### ASSIGNMENT
Could you reproduce, exactly and alone, the lines running from the one with "Given: Click the back navigation arrow" to the end of the data below?

### ENTRIES PROVIDED
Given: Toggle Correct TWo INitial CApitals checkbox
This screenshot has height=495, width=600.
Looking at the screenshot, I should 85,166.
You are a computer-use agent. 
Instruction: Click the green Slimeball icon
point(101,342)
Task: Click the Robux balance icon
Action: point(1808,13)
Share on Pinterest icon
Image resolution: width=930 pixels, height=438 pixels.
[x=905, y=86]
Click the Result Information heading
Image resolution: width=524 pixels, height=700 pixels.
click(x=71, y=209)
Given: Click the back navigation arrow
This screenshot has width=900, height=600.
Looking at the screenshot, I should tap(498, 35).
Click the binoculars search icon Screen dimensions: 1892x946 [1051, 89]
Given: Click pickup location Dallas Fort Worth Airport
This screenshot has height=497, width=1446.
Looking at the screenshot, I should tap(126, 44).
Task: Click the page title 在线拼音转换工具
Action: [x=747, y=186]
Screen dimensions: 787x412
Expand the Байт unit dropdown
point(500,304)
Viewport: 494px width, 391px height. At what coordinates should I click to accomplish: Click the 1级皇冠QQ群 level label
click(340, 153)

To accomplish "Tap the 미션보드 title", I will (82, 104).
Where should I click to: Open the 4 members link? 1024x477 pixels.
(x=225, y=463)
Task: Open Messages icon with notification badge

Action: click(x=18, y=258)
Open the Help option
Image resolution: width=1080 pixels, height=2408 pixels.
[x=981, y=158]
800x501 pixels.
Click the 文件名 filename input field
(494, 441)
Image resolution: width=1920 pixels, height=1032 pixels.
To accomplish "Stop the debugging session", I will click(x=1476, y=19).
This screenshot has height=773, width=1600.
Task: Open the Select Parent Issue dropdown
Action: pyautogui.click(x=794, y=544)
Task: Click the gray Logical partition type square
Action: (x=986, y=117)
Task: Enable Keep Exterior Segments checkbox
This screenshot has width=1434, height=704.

### RESPONSE
Given: Click the back navigation arrow
This screenshot has width=900, height=600.
Looking at the screenshot, I should tap(498, 35).
Click the binoculars search icon Screen dimensions: 1892x946 [1051, 89]
Given: Click pickup location Dallas Fort Worth Airport
This screenshot has height=497, width=1446.
Looking at the screenshot, I should tap(126, 44).
Task: Click the page title 在线拼音转换工具
Action: [x=747, y=186]
Screen dimensions: 787x412
Expand the Байт unit dropdown
point(500,304)
Viewport: 494px width, 391px height. At what coordinates should I click to accomplish: Click the 1级皇冠QQ群 level label
click(340, 153)

To accomplish "Tap the 미션보드 title", I will (82, 104).
Where should I click to: Open the 4 members link? 1024x477 pixels.
(x=225, y=463)
Task: Open Messages icon with notification badge

Action: click(x=18, y=258)
Open the Help option
Image resolution: width=1080 pixels, height=2408 pixels.
[x=981, y=158]
800x501 pixels.
Click the 文件名 filename input field
(494, 441)
Image resolution: width=1920 pixels, height=1032 pixels.
To accomplish "Stop the debugging session", I will click(x=1476, y=19).
This screenshot has height=773, width=1600.
Task: Open the Select Parent Issue dropdown
Action: pyautogui.click(x=794, y=544)
Task: Click the gray Logical partition type square
Action: (x=986, y=117)
Task: Enable Keep Exterior Segments checkbox
This screenshot has width=1434, height=704.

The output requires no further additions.